No, sulla Sea Watch la Corte di Strasburgo non ha dato ragione a Salvini
La sentenza della Cedu non riguardava i porti chiusi, come qualcuno ha frainteso, ma le condizioni di salute dei migranti
Martedì, la Corte europea dei diritti dell’Uomo (Cedu) ha diffuso un comunicato stampa con il quale ha cercato di spiegare le ragioni che l’hanno indotta a rigettare il ricorso presentato dal capitano della Sea Watch 3 e da alcuni migranti a bordo per ottenere dallo stato italiano le cosiddette “misure provvisorie” o “in via d’urgenza”.
Nonostante la chiarezza dell’esposizione della Corte non potesse lasciare spazio a interpretazioni fuorvianti circa il reale percorso attraverso il quale i giudici sono arrivati alla decisione, molti sono stati, invece, i tentativi di strumentalizzare un pronunciamento che, a quanto pare, non è risultato intellegibile a numerosi osservatori.
Il Giornale, per esempio, ha scritto sulla sua prima pagina d’una presunta sentenza storica che avrebbe avallato la politica dei porti chiusi e sancito la mancanza d’obblighi d’accoglienza in capo allo stato italiano.
L’ex parlamentare Daniele Capezzone, invece, cercando d’irridere sui social la “Suprema Cupola Politicamente Corretta” della stampa nazionale, ha ritenuto che la Corte abbia dato ragione a Salvini, mentre Giorgia Meloni ha affermato che a Strasburgo hanno avallato la linea dura dell’inviolabilità della sovranità territoriale italiana. Una maggiore dimestichezza con i meccanismi giuridici della Cedu, tuttavia, avrebbe evitato di fornire all’opinione pubblica notizie inesatte, al limite della falsità.

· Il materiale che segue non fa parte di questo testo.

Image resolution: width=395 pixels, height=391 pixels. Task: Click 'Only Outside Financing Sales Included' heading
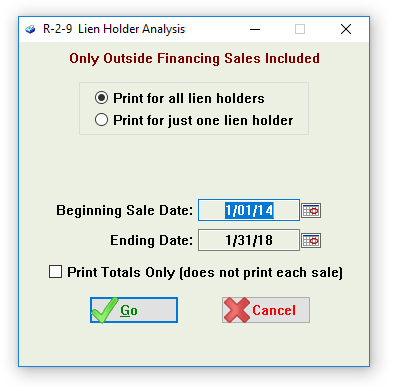(x=194, y=59)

La Cedu, che diversamente da quanto riportato dal Giornale non è una Corte dell’Ue, ha chiarito che le misure provvisorie, come quelle richieste dalla Sea Watch, possono essere rivolte agli stati aderenti solo in presenza di circostanze eccezionali che espongono i ricorrenti a un rischio reale di pregiudizio irreparabile. Si tratta del cosiddetto requisito del “danno grave e irreparabile”, alla sussistenza del quale pressoché tutti gli ordinamenti giuridici subordinano l’adozione di misure adottate in via d’urgenza e la cui efficacia è temporalmente limitata. Invece, nella definitiva celebrazione d’un giudizio di merito, il contraddittorio fra le parti avrà modo d’esplicarsi in maniera esaustiva e l’acquisizione delle prove potrà svolgersi con la necessaria adeguatezza.

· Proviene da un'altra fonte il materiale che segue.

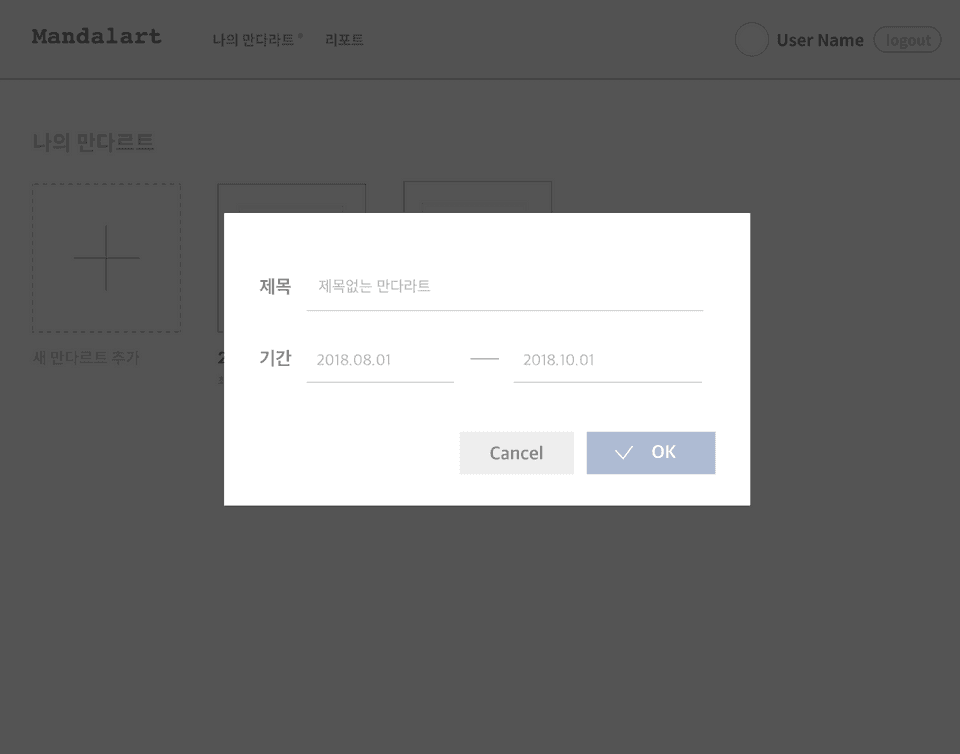
Task: Select the end date field showing 2018.10.01
Action: click(x=607, y=360)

Nel caso della Sea Watch, i giudici di Strasburgo hanno accertato come già dal 15 giugno tutte le persone che avrebbero potuto subire un deterioramento della loro condizioni di salute dalla permanenza a bordo erano state sbarcate e adeguatamente assistite. Cosicché le informazioni acquisite dallo stato italiano e dalla stessa Sea Watch, hanno consentito d’appurare come non ricorresse in quel momento nessuna circostanza eccezionale che esponesse al rischio d’un pregiudizio irreparabile la salute e la vita dei ricorrenti.

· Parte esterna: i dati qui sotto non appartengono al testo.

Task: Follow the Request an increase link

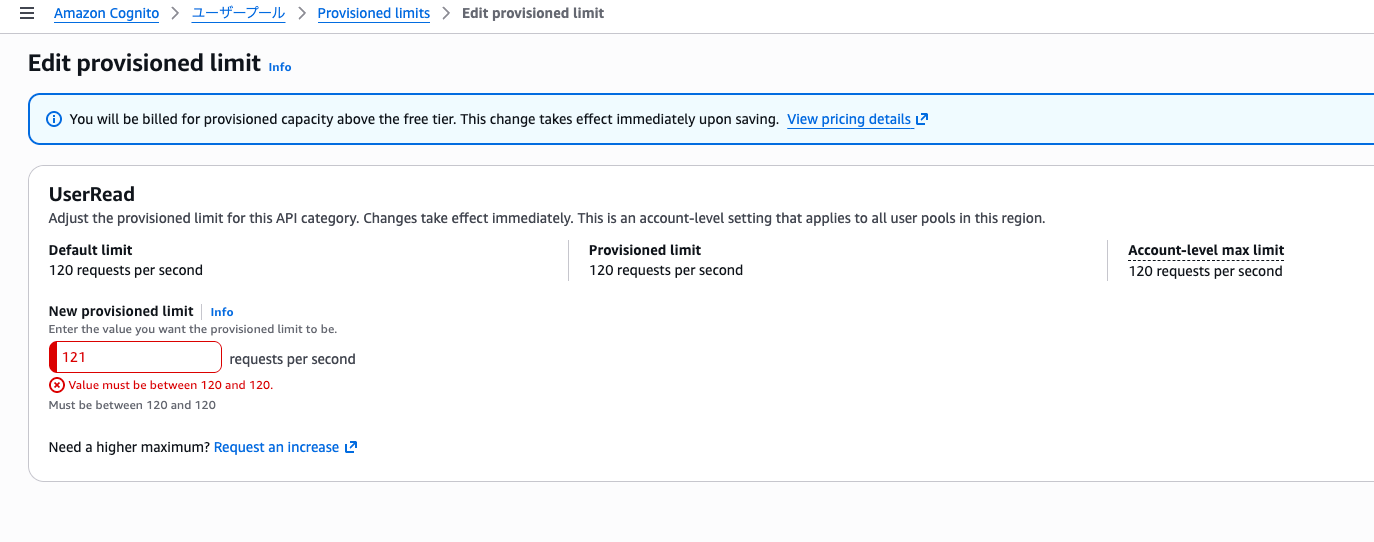Action: tap(276, 447)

A conferma del fatto che nessuna linea dura sia stata avallata con la decisione “cautelare” sul caso Sea Watch, la Corte, da un lato, ha ribadito come spetti allo stato italiano continuare a collaborare al fine d’assicurare la tutela della vita e della salute di coloro che sono imbarcati; dall’altro, ha sottolineato come questa decisione non pregiudichi alcuna valutazione futura in ordine alla ammissibilità e alla fondatezza del ricorso. La verifica dell’eventuale inadempimento dell’Italia agli obblighi discendenti dalla Convenzione europea dei diritti dell’uomo, in altre parole, è rimandata alla fase di merito del giudizio, essendosi limitata in questa fase la Corte a verificare solo se fosse stato necessario un intervento a tutela d’un pregiudizio irreparabile alla vita e alla salute dei ricorrenti. A ciò si aggiunga che la decisione cautelare assunta dalla Corte è valida fino a che le condizioni non dovessero mutare e cioè fino a quando non dovesse presentarsi una situazione che esponga i passeggeri della Sea Watch a un pericolo imminente e irreparabile.
Dalla lettura del comunicato stampa della Corte emerge, in definitiva, come non ci sia peggior populista di chi non voglia smettere d’esserlo.